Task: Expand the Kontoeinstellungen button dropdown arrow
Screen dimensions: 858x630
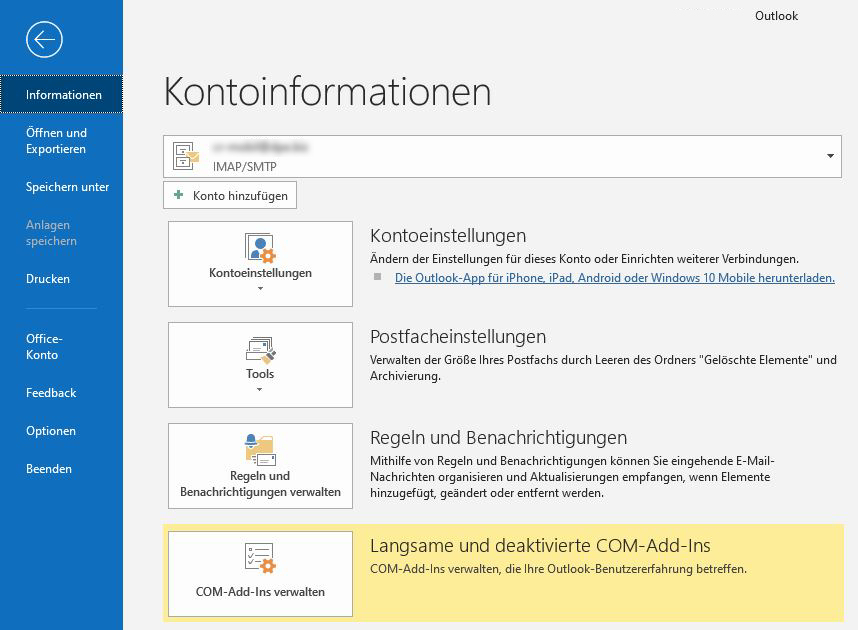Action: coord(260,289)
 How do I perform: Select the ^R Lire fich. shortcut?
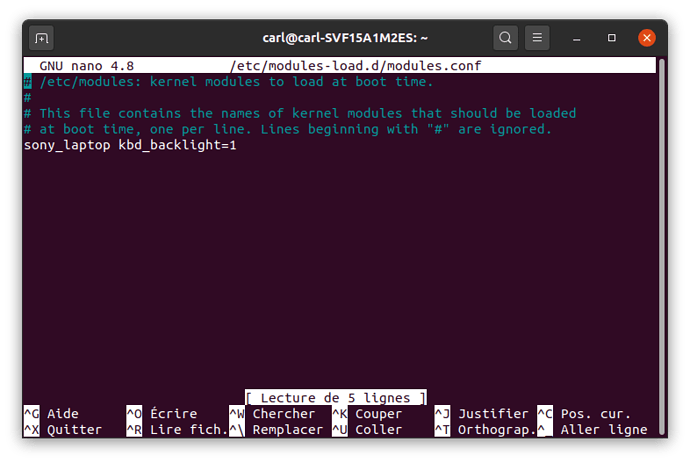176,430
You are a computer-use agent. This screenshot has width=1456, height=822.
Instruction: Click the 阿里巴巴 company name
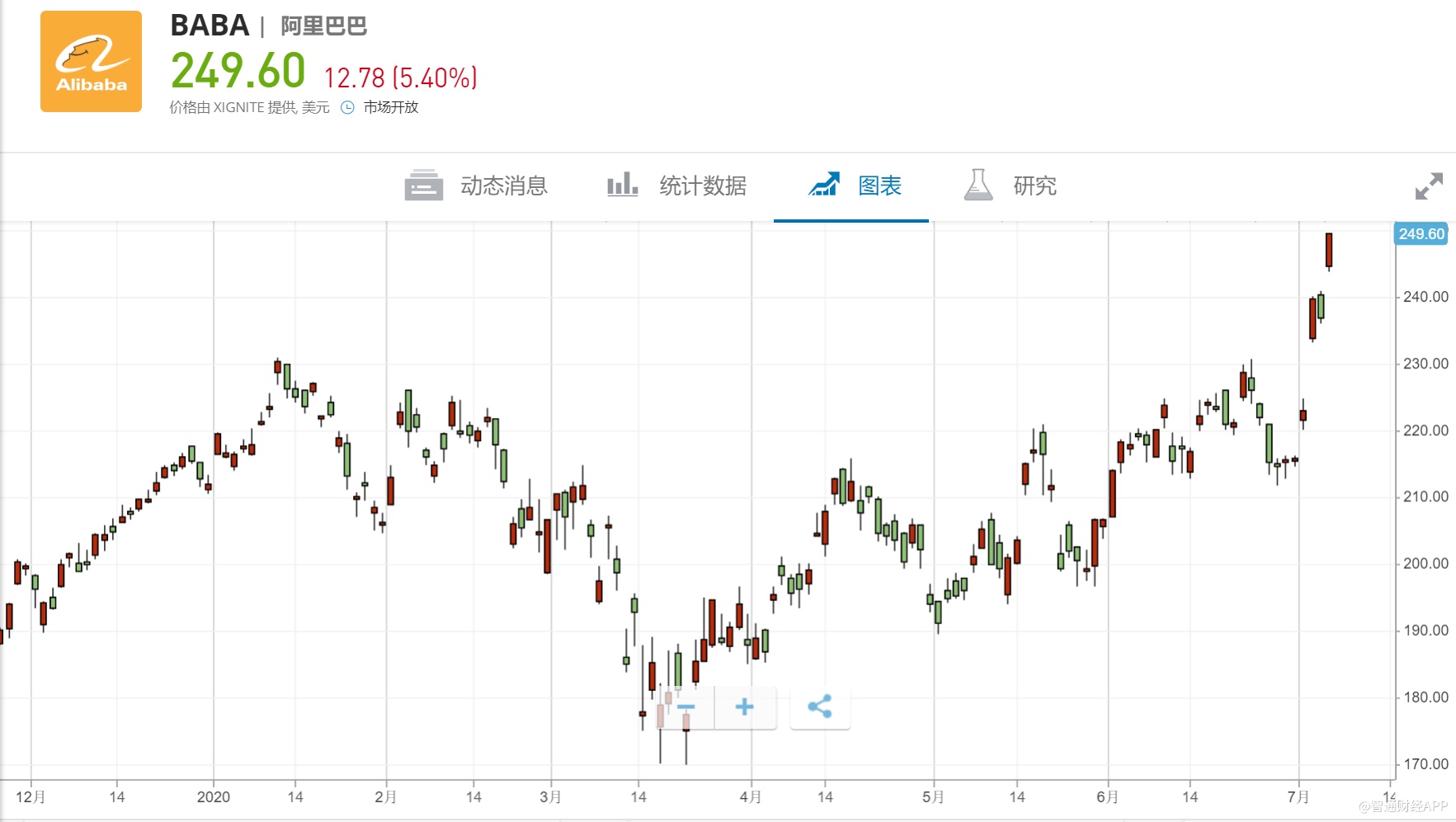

========================================================================

- Problem to solve
Would you give again, exactly as written, the lines from the one containing "Screen dimensions: 858x630" through the end of the records, with no pictures and no other lines?

- Output for this exercise
Screen dimensions: 858x630
Action: coord(260,289)
 How do I perform: Select the ^R Lire fich. shortcut?
176,430
You are a computer-use agent. This screenshot has width=1456, height=822.
Instruction: Click the 阿里巴巴 company name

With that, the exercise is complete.